**Exercise requirements:** Each record is to be transcribed exactly.
^^^^^^^^
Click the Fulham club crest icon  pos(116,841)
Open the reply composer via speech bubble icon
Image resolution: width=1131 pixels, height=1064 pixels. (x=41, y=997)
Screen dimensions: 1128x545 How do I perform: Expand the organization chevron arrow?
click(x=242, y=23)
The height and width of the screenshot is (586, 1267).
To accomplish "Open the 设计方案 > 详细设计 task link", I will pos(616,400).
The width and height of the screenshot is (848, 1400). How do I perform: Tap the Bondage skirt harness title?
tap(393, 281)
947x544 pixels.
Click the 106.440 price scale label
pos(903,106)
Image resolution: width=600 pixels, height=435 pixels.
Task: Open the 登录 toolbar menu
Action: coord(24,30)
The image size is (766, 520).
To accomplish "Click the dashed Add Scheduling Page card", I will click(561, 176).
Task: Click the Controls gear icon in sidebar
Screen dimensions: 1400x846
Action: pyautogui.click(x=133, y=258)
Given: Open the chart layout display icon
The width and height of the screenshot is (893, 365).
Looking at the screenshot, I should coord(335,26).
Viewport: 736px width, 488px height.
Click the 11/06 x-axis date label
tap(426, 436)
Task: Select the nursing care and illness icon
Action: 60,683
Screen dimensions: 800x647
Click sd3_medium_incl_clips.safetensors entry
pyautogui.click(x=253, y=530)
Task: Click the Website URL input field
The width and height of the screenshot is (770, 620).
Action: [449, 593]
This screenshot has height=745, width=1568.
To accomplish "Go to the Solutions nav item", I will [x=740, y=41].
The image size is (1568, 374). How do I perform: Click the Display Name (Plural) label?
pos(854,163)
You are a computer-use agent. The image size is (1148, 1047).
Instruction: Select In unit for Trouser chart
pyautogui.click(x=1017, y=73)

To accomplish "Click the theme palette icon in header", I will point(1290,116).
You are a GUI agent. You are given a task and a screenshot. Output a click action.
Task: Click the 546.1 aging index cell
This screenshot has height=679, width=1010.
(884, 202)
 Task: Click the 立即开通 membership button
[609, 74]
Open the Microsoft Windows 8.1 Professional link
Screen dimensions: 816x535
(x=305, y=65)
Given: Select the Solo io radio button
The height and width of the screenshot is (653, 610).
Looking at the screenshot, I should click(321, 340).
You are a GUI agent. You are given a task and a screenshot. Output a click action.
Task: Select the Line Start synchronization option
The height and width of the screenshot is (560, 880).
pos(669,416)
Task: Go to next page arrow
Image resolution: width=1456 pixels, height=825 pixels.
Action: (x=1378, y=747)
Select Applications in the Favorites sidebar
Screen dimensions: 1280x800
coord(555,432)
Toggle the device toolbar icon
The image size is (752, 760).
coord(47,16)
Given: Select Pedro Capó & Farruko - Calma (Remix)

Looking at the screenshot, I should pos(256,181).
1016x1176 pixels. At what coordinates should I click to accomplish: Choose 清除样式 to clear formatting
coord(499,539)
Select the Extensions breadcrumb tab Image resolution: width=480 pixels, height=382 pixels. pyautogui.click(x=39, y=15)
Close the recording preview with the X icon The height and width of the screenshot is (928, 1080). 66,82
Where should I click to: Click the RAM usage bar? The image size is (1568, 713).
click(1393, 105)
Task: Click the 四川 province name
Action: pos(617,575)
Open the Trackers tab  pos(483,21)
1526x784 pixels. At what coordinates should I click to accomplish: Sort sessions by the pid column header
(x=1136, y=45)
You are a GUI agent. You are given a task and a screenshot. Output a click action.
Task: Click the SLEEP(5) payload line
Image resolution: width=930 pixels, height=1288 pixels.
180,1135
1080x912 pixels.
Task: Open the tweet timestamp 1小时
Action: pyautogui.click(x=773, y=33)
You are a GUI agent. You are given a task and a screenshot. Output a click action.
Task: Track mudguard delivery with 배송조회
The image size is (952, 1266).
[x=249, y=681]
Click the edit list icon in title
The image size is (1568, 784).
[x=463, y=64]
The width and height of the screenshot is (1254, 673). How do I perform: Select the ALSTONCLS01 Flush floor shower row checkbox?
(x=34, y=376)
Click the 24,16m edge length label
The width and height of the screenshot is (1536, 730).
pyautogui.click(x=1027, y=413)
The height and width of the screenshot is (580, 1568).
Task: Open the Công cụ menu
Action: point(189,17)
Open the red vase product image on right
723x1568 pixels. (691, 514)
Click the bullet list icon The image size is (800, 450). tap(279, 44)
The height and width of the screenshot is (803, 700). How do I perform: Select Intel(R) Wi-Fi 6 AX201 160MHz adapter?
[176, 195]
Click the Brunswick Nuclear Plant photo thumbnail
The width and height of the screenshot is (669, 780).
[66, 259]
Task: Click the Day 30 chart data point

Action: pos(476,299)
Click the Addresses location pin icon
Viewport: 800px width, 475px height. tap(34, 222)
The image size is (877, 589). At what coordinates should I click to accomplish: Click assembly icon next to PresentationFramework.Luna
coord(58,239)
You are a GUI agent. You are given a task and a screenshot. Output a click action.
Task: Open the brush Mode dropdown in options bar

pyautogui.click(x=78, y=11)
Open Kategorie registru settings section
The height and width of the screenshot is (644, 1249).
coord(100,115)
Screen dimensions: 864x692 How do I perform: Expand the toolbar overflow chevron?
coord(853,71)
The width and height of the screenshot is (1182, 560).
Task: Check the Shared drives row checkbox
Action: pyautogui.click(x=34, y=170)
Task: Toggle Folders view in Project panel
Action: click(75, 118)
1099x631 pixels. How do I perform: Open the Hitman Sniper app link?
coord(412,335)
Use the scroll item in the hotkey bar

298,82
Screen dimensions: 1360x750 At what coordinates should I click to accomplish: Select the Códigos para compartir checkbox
^^^^^^^^
**Written solution:**
Click the Fulham club crest icon  pos(116,841)
Open the reply composer via speech bubble icon
Image resolution: width=1131 pixels, height=1064 pixels. (x=41, y=997)
Screen dimensions: 1128x545 How do I perform: Expand the organization chevron arrow?
click(x=242, y=23)
The height and width of the screenshot is (586, 1267).
To accomplish "Open the 设计方案 > 详细设计 task link", I will pos(616,400).
The width and height of the screenshot is (848, 1400). How do I perform: Tap the Bondage skirt harness title?
tap(393, 281)
947x544 pixels.
Click the 106.440 price scale label
pos(903,106)
Image resolution: width=600 pixels, height=435 pixels.
Task: Open the 登录 toolbar menu
Action: coord(24,30)
The image size is (766, 520).
To accomplish "Click the dashed Add Scheduling Page card", I will click(561, 176).
Task: Click the Controls gear icon in sidebar
Screen dimensions: 1400x846
Action: pyautogui.click(x=133, y=258)
Given: Open the chart layout display icon
The width and height of the screenshot is (893, 365).
Looking at the screenshot, I should coord(335,26).
Viewport: 736px width, 488px height.
Click the 11/06 x-axis date label
tap(426, 436)
Task: Select the nursing care and illness icon
Action: 60,683
Screen dimensions: 800x647
Click sd3_medium_incl_clips.safetensors entry
pyautogui.click(x=253, y=530)
Task: Click the Website URL input field
The width and height of the screenshot is (770, 620).
Action: [449, 593]
This screenshot has height=745, width=1568.
To accomplish "Go to the Solutions nav item", I will [x=740, y=41].
The image size is (1568, 374). How do I perform: Click the Display Name (Plural) label?
pos(854,163)
You are a computer-use agent. The image size is (1148, 1047).
Instruction: Select In unit for Trouser chart
pyautogui.click(x=1017, y=73)

To accomplish "Click the theme palette icon in header", I will point(1290,116).
You are a GUI agent. You are given a task and a screenshot. Output a click action.
Task: Click the 546.1 aging index cell
This screenshot has height=679, width=1010.
(884, 202)
 Task: Click the 立即开通 membership button
[609, 74]
Open the Microsoft Windows 8.1 Professional link
Screen dimensions: 816x535
(x=305, y=65)
Given: Select the Solo io radio button
The height and width of the screenshot is (653, 610).
Looking at the screenshot, I should click(321, 340).
You are a GUI agent. You are given a task and a screenshot. Output a click action.
Task: Select the Line Start synchronization option
The height and width of the screenshot is (560, 880).
pos(669,416)
Task: Go to next page arrow
Image resolution: width=1456 pixels, height=825 pixels.
Action: (x=1378, y=747)
Select Applications in the Favorites sidebar
Screen dimensions: 1280x800
coord(555,432)
Toggle the device toolbar icon
The image size is (752, 760).
coord(47,16)
Given: Select Pedro Capó & Farruko - Calma (Remix)

Looking at the screenshot, I should pos(256,181).
1016x1176 pixels. At what coordinates should I click to accomplish: Choose 清除样式 to clear formatting
coord(499,539)
Select the Extensions breadcrumb tab Image resolution: width=480 pixels, height=382 pixels. pyautogui.click(x=39, y=15)
Close the recording preview with the X icon The height and width of the screenshot is (928, 1080). 66,82
Where should I click to: Click the RAM usage bar? The image size is (1568, 713).
click(1393, 105)
Task: Click the 四川 province name
Action: pos(617,575)
Open the Trackers tab  pos(483,21)
1526x784 pixels. At what coordinates should I click to accomplish: Sort sessions by the pid column header
(x=1136, y=45)
You are a GUI agent. You are given a task and a screenshot. Output a click action.
Task: Click the SLEEP(5) payload line
Image resolution: width=930 pixels, height=1288 pixels.
180,1135
1080x912 pixels.
Task: Open the tweet timestamp 1小时
Action: pyautogui.click(x=773, y=33)
You are a GUI agent. You are given a task and a screenshot. Output a click action.
Task: Track mudguard delivery with 배송조회
The image size is (952, 1266).
[x=249, y=681]
Click the edit list icon in title
The image size is (1568, 784).
[x=463, y=64]
The width and height of the screenshot is (1254, 673). How do I perform: Select the ALSTONCLS01 Flush floor shower row checkbox?
(x=34, y=376)
Click the 24,16m edge length label
The width and height of the screenshot is (1536, 730).
pyautogui.click(x=1027, y=413)
The height and width of the screenshot is (580, 1568).
Task: Open the Công cụ menu
Action: point(189,17)
Open the red vase product image on right
723x1568 pixels. (691, 514)
Click the bullet list icon The image size is (800, 450). tap(279, 44)
The height and width of the screenshot is (803, 700). How do I perform: Select Intel(R) Wi-Fi 6 AX201 160MHz adapter?
[176, 195]
Click the Brunswick Nuclear Plant photo thumbnail
The width and height of the screenshot is (669, 780).
[66, 259]
Task: Click the Day 30 chart data point

Action: pos(476,299)
Click the Addresses location pin icon
Viewport: 800px width, 475px height. tap(34, 222)
The image size is (877, 589). At what coordinates should I click to accomplish: Click assembly icon next to PresentationFramework.Luna
coord(58,239)
You are a GUI agent. You are given a task and a screenshot. Output a click action.
Task: Open the brush Mode dropdown in options bar

pyautogui.click(x=78, y=11)
Open Kategorie registru settings section
The height and width of the screenshot is (644, 1249).
coord(100,115)
Screen dimensions: 864x692 How do I perform: Expand the toolbar overflow chevron?
coord(853,71)
The width and height of the screenshot is (1182, 560).
Task: Check the Shared drives row checkbox
Action: pyautogui.click(x=34, y=170)
Task: Toggle Folders view in Project panel
Action: click(75, 118)
1099x631 pixels. How do I perform: Open the Hitman Sniper app link?
coord(412,335)
Use the scroll item in the hotkey bar

298,82
Screen dimensions: 1360x750 At what coordinates should I click to accomplish: Select the Códigos para compartir checkbox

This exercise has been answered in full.